### Given task A
Revise the entries between the lines holding "Máy bắt vít Dekton" and "Giới thiệu (870, 2413)", inclusive, by replacing "Trang chủ" with "Trang nhà" and leaving everything else unchanged. Return only those lines.

5 Albums I Can’t Live Without: Ken Vasoli of the Starting Line

5 Albums I Can’t Live Without: Ken Vasoli of the Starting Line


Name  Ken Vasoli of the Starting Line

Best known for  Lifer song and dance man. Simultaneous professional bass player/semi-professional singer. Bleached hair 1999-2003.

Current city  Philadelphia, PA.

Really want to be in  I wouldn’t mind retiring in El Pescadero, Mexico. I would enjoy beach life with the family. Great eating and surfing, perhaps improving my skills at the latter.  

Excited about  First baby due in November! First TSL album in 18 years coming out in September, Eternal Youth on our own label Lineage Recordings. Our first headline tour in 17 years is pounding the pavement in a few weeks as I write this. Big year!

My current music collection has a lot of  My record shelves hold quite a large selection of instrumental albums. Anywhere from instrumental hip-hop, electronic, jazz to experimental, Italian soundtracks, library records, and everywhere in between. I’m not sure exactly why I gravitate to these kinds of albums, but I do enjoy the aspect of no meanings being assigned to the songs through traditional lyric delivery. It allows the music to tell its own story and control the momentum solely with mood and texture. Plenty of unexpected gems to be found in this territory of record digging.

And a little bit of  I keep a healthy supply of soul records in house. I adore Curtis Mayfield and Barry White, both amazing songwriters and impressive producers. I collected quite a few of their records over the years, especially ‘70s Barry. They are easy LPs to find and consistently hit VERY hard. 

Preferred format  Vinyl is my preferred method of listening. I love the ritual of putting on a record and cooking or simply relaxing in the living room as it spins, it’s hard to beat that experience. If I’m driving, running, or walking, streaming has forced my hand, but I’m not proud of it.

### Input material
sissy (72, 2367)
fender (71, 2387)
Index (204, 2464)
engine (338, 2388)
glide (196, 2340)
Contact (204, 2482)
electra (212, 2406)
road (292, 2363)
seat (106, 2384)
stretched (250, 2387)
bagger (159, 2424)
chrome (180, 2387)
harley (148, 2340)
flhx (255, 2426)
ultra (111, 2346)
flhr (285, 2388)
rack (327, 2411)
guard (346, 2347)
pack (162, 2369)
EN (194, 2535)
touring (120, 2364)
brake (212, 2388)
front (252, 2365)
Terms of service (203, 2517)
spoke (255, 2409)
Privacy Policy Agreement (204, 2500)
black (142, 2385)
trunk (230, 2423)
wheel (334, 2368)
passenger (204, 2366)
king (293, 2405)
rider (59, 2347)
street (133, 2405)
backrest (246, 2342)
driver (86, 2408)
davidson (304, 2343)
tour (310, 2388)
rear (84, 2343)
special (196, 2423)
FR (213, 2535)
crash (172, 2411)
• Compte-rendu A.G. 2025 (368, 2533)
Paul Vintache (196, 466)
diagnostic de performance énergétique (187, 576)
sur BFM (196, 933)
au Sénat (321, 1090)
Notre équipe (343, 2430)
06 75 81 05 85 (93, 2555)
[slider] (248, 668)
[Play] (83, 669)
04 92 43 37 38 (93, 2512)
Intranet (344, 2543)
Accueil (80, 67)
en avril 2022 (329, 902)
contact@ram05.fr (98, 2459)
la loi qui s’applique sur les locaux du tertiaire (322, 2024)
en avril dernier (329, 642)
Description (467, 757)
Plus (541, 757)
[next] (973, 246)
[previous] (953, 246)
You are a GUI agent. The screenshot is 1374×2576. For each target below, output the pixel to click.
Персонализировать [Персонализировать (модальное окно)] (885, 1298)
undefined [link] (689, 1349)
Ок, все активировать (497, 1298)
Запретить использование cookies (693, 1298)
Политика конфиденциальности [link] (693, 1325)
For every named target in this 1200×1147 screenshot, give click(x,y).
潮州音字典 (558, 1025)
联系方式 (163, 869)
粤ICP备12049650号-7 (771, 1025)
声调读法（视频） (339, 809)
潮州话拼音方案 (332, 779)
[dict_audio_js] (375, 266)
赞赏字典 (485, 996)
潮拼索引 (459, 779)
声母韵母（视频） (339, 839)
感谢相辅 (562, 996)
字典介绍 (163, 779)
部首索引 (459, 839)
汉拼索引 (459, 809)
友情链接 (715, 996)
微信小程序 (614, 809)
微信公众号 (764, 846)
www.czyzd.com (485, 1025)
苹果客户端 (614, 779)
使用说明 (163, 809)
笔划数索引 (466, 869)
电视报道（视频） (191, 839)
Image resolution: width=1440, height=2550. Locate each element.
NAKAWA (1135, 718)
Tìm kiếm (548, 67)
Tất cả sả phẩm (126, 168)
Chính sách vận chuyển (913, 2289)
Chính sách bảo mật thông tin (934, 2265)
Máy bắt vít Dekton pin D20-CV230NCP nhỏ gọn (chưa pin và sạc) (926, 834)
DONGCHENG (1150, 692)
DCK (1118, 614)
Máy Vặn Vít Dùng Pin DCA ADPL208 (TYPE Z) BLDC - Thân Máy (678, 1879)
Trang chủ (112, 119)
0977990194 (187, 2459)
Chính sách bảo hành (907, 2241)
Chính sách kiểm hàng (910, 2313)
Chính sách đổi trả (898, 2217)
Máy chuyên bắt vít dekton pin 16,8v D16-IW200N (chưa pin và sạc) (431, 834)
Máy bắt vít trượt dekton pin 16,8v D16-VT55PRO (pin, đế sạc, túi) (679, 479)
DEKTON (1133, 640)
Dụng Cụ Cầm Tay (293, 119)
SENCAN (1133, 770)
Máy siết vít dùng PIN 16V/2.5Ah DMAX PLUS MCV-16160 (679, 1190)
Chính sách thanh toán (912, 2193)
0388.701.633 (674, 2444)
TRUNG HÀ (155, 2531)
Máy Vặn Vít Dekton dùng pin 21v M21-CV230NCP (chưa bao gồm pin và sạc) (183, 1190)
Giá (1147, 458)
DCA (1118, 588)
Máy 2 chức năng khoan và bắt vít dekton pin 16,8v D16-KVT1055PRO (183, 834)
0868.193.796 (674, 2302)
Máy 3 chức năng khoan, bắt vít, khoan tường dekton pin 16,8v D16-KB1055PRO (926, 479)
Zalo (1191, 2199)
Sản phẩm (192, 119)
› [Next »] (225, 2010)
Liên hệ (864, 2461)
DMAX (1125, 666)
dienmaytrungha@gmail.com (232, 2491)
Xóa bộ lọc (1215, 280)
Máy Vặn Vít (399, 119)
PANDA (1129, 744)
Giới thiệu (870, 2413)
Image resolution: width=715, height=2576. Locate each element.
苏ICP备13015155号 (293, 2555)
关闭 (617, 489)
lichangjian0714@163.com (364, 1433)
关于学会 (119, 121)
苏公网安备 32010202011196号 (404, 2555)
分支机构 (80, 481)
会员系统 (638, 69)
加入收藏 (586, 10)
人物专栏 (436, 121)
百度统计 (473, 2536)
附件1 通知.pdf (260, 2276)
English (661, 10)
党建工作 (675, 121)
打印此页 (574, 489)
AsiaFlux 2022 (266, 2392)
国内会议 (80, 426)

### Given task B
From the Ken Vasoli interview above, print the words between "Current city  Philadelphia, PA." and "this. Big year!", inclusive, without any change.

### Complete output A
Máy bắt vít Dekton pin D20-CV230NCP nhỏ gọn (chưa pin và sạc) (926, 834)
DONGCHENG (1150, 692)
DCK (1118, 614)
Máy Vặn Vít Dùng Pin DCA ADPL208 (TYPE Z) BLDC - Thân Máy (678, 1879)
Trang nhà (112, 119)
0977990194 (187, 2459)
Chính sách bảo hành (907, 2241)
Chính sách kiểm hàng (910, 2313)
Chính sách đổi trả (898, 2217)
Máy chuyên bắt vít dekton pin 16,8v D16-IW200N (chưa pin và sạc) (431, 834)
Máy bắt vít trượt dekton pin 16,8v D16-VT55PRO (pin, đế sạc, túi) (679, 479)
DEKTON (1133, 640)
Dụng Cụ Cầm Tay (293, 119)
SENCAN (1133, 770)
Máy siết vít dùng PIN 16V/2.5Ah DMAX PLUS MCV-16160 (679, 1190)
Chính sách thanh toán (912, 2193)
0388.701.633 (674, 2444)
TRUNG HÀ (155, 2531)
Máy Vặn Vít Dekton dùng pin 21v M21-CV230NCP (chưa bao gồm pin và sạc) (183, 1190)
Giá (1147, 458)
DCA (1118, 588)
Máy 2 chức năng khoan và bắt vít dekton pin 16,8v D16-KVT1055PRO (183, 834)
0868.193.796 (674, 2302)
Máy 3 chức năng khoan, bắt vít, khoan tường dekton pin 16,8v D16-KB1055PRO (926, 479)
Zalo (1191, 2199)
Sản phẩm (192, 119)
› [Next »] (225, 2010)
Liên hệ (864, 2461)
DMAX (1125, 666)
dienmaytrungha@gmail.com (232, 2491)
Xóa bộ lọc (1215, 280)
Máy Vặn Vít (399, 119)
PANDA (1129, 744)
Giới thiệu (870, 2413)

### Complete output B
Current city  Philadelphia, PA.

Really want to be in  I wouldn’t mind retiring in El Pescadero, Mexico. I would enjoy beach life with the family. Great eating and surfing, perhaps improving my skills at the latter.  

Excited about  First baby due in November! First TSL album in 18 years coming out in September, Eternal Youth on our own label Lineage Recordings. Our first headline tour in 17 years is pounding the pavement in a few weeks as I write this. Big year!